En 2006, en un texto que leí, el consultor Ovidio Peñalver aseguraba que no se podía ser buen directivo-líder sin ser buena persona. Me pareció curioso que hubiera que decir esto después de miríadas de seminarios sobre liderazgo en las últimas décadas, pero me gustó leerlo. Sabemos que hay personas no suficientemente íntegras en puestos de dirección, sin que este rasgo haya impedido el acceso; de hecho, y aunque todos conozcamos muchos directivos ejemplares, puede que la integridad haya dificultado alguna carrera profesional (al respecto recuerdo que Peter Drucker denunciaba la codicia de los ejecutivos de nuestro tiempo). Pero, si el lector me acompaña, voy a enfocar aquí solamente el marco de relaciones entre directivos y trabajadores.

Como sabemos, el acoso psicológico viene a ser la aplicación, sobre una persona y con ánimo destructivo, de las perversiones sutiles, menores y mayores, que se llega a permitir el hostigador; pero, aun sin que se desee destruir moralmente a ningún trabajador, o conseguir que se vaya, hay otras conductas de cuestionable legitimidad que vienen a viciar las relaciones a que nos referimos. El mobbing, como otras graves conductas, resulta incuestionablemente condenable; pero cuando nos planteamos la mejora de la calidad de vida en el trabajo, y más allá de hablar de emociones, incentivos, horario flexible, recursos técnicos, formación o promociones, hemos de identificar igualmente algunos hábitos amparados en cierta impunidad del mando.

A menudo, la diferencia percibida entre los mejores jefes y los peores se basa en vicios relacionales como los que describiremos aquí, aunque sin duda es mucho más deseable que esta diferencia se base en elementos positivos como la contribución al desarrollo profesional de los colaboradores, la idónea distribución de tareas o funciones, la receptividad a iniciativas e ideas, la eficacia en el feedback, la calidad y calidez de la comunicación, la integridad, la autodisciplina, la amplitud de miras, la perspicacia, la flexibilidad...

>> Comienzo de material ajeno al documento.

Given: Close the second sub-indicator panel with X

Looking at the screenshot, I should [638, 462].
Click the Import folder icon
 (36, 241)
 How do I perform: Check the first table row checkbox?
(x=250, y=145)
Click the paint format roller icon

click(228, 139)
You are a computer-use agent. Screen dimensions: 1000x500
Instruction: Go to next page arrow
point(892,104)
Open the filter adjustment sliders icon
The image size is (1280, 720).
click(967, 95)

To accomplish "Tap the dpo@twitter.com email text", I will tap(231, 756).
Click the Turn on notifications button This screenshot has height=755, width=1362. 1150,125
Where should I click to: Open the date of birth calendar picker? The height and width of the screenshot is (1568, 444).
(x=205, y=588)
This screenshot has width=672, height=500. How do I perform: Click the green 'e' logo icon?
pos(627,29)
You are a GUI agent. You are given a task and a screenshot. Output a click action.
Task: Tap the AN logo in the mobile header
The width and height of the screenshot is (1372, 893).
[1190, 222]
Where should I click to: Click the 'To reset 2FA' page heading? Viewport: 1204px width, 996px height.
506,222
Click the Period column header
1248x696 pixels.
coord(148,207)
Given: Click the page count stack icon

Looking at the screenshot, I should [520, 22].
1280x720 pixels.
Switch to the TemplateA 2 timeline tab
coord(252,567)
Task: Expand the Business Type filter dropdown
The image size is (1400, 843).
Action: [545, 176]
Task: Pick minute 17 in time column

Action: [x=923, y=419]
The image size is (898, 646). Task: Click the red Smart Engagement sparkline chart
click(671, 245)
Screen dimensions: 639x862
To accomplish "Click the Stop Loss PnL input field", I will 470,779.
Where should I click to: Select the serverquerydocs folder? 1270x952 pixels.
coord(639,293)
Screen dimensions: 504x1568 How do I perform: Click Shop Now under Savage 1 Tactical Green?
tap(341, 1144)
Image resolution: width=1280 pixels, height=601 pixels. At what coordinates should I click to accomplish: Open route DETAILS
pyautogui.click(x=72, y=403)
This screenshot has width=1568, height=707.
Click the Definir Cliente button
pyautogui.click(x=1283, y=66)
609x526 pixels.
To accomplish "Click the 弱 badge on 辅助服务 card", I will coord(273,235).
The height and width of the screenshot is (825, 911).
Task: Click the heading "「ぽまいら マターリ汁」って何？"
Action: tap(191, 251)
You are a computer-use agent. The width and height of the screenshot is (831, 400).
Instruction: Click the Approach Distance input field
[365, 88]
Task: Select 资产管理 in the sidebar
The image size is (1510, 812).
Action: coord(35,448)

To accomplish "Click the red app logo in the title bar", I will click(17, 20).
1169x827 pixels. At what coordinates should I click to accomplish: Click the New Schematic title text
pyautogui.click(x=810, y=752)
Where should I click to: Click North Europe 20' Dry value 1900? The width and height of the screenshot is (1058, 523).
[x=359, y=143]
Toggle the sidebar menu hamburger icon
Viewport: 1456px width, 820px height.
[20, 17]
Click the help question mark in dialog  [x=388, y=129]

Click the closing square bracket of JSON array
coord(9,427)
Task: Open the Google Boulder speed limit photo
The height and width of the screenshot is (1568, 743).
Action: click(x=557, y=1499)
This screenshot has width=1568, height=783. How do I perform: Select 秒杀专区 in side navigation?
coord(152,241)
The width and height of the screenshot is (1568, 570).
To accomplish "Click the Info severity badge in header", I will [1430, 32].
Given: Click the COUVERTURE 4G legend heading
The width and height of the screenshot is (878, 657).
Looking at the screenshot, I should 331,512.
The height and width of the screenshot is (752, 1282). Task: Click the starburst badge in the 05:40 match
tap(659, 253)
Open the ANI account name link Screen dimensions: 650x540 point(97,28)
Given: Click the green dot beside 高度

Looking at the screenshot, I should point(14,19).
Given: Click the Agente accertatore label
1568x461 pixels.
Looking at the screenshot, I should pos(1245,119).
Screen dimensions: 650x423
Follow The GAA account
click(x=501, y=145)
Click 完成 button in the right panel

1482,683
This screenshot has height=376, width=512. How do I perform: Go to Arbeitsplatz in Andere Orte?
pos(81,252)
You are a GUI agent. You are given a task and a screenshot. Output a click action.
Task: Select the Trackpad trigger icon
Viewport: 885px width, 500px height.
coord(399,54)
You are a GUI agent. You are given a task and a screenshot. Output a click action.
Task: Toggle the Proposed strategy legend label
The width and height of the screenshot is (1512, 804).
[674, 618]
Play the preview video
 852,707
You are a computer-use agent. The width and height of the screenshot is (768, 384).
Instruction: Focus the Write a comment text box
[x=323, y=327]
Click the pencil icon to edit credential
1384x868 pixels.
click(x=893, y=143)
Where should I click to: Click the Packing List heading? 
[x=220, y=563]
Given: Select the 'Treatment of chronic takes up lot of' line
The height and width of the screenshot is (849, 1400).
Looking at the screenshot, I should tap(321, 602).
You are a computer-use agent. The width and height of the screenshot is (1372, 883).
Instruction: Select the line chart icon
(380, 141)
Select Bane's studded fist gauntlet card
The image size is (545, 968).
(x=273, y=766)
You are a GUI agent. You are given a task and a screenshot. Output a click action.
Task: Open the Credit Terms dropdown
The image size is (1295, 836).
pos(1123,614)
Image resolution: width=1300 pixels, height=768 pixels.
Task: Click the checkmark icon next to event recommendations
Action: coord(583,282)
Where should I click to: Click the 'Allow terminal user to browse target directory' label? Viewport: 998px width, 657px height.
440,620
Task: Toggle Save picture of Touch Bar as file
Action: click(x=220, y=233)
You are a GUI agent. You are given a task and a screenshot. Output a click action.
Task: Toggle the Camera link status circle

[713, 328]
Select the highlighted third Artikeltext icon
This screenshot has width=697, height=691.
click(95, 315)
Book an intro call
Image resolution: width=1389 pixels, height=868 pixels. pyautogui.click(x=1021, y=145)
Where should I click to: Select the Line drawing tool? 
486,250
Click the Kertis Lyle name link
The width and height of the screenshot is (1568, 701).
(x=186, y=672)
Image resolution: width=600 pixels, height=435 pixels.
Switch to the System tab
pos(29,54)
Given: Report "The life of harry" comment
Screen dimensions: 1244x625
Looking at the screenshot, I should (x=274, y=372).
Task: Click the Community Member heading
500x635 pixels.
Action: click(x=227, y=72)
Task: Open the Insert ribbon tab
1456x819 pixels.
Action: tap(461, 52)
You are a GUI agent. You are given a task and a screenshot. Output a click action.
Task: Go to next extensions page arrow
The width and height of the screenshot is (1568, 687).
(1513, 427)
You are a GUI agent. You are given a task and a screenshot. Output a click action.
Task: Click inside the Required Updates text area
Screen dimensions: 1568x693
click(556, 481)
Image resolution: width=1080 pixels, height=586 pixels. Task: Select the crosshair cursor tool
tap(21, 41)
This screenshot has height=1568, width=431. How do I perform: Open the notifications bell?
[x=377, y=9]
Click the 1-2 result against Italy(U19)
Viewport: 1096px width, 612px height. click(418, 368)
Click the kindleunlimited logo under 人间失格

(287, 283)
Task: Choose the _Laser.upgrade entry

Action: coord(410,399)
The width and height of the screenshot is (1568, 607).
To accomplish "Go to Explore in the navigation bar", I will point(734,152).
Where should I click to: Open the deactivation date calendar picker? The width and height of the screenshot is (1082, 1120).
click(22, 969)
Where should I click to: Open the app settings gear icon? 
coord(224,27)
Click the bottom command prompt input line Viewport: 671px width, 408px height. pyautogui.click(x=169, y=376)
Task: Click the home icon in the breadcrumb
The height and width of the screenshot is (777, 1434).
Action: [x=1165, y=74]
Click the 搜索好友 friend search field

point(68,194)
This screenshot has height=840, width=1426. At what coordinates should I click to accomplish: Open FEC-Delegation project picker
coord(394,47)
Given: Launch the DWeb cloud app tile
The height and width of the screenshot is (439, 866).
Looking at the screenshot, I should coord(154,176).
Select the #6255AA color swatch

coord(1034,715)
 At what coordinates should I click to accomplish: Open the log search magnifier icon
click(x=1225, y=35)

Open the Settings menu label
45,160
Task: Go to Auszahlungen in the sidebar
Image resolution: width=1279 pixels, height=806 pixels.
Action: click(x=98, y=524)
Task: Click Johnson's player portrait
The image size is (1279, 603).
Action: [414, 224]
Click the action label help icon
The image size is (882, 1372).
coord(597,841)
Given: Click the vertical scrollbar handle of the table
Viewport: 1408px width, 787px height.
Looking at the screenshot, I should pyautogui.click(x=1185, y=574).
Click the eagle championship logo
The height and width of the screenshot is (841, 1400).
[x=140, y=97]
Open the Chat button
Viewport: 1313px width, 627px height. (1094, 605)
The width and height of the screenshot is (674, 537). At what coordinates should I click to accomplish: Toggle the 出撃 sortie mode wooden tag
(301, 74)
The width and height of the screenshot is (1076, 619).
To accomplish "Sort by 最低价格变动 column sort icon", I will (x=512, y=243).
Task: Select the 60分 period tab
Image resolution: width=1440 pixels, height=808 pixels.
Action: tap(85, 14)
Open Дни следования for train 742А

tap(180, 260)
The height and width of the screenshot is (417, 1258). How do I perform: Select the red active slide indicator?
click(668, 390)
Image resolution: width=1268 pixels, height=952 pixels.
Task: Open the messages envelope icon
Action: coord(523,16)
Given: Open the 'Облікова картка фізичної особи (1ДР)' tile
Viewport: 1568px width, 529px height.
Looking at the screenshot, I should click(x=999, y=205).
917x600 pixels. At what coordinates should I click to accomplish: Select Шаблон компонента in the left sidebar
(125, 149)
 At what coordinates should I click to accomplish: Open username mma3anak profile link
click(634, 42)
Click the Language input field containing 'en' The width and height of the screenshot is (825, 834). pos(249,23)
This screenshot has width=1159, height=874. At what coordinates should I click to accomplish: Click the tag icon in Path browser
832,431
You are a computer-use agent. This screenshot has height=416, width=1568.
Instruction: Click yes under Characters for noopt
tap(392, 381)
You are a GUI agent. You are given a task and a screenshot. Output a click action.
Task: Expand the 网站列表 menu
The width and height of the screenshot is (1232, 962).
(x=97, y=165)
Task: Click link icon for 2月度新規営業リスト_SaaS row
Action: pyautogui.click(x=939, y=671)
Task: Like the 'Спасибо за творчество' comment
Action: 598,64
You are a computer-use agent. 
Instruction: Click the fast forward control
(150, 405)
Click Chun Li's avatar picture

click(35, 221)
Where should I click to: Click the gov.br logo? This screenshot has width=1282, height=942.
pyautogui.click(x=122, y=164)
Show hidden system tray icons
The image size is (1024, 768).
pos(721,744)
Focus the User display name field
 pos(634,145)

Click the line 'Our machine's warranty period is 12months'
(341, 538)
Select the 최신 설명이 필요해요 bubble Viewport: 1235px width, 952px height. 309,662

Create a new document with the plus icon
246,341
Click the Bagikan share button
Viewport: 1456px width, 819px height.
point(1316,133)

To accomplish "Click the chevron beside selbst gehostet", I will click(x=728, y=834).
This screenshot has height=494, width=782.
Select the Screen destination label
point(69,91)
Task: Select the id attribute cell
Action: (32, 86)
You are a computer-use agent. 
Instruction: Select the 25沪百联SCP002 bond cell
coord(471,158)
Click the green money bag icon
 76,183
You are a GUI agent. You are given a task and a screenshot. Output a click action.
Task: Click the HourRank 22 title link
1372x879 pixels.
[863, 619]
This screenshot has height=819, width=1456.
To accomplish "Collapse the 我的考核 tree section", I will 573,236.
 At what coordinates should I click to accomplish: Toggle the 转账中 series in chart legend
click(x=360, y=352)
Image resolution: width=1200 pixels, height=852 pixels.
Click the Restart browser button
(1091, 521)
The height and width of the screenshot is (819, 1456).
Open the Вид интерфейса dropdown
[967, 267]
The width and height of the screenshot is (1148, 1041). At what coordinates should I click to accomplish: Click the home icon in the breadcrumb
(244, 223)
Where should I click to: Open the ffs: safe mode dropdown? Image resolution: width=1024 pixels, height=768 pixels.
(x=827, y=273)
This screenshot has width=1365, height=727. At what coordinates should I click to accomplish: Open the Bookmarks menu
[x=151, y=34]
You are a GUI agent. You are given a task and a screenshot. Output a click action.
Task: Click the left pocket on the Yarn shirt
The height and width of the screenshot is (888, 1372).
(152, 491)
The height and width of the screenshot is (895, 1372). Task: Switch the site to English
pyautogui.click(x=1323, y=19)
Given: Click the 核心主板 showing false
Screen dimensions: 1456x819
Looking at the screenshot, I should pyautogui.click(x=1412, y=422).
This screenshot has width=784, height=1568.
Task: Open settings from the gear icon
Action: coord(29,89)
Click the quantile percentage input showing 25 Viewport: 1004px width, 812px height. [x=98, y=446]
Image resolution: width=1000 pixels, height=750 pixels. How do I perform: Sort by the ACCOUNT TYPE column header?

De forma atrevida, podríamos pensar que se puede ser feliz o no en el trabajo, dependiendo del jefe que nos toque; aunque también los jefes pueden pensar lo mismo respecto de sus subordinados. El hecho es que todos podemos ser más efectivos y felices en la empresa, y vale la pena intentarlo. El trabajador puede preferir, desde luego y por ejemplo, un jefe neurótico a no tener ninguno y estar parado; pero eso no debe neutralizar el deseo general de una mejora de la calidad de vida en el trabajo, en sinergia con la inexcusable efectividad individual y colectiva, y empezando por hacer cada uno de nosotros la vida laboral más agradable a los demás, tanto a un lado como al otro de la vertical jerárquica.

Naturalmente, hay directivos y mandos que son ejemplares, incluso sin asistir a frecuentes seminarios o workshops sobre liderazgo en consultoras o escuelas de negocios; pero no podemos negar la existencia de abusos de poder como tampoco podíamos negar —aunque a veces lo hacíamos— la existencia del mobbing. Podemos guardar silencio y correr el velo tupido habitual, pero lo mejor sería reducir todas las perversiones, mayores y menores y tal vez impunes, en beneficio de la satisfacción profesional y de la efectividad colectiva en las empresas; en beneficio de la profesionalidad.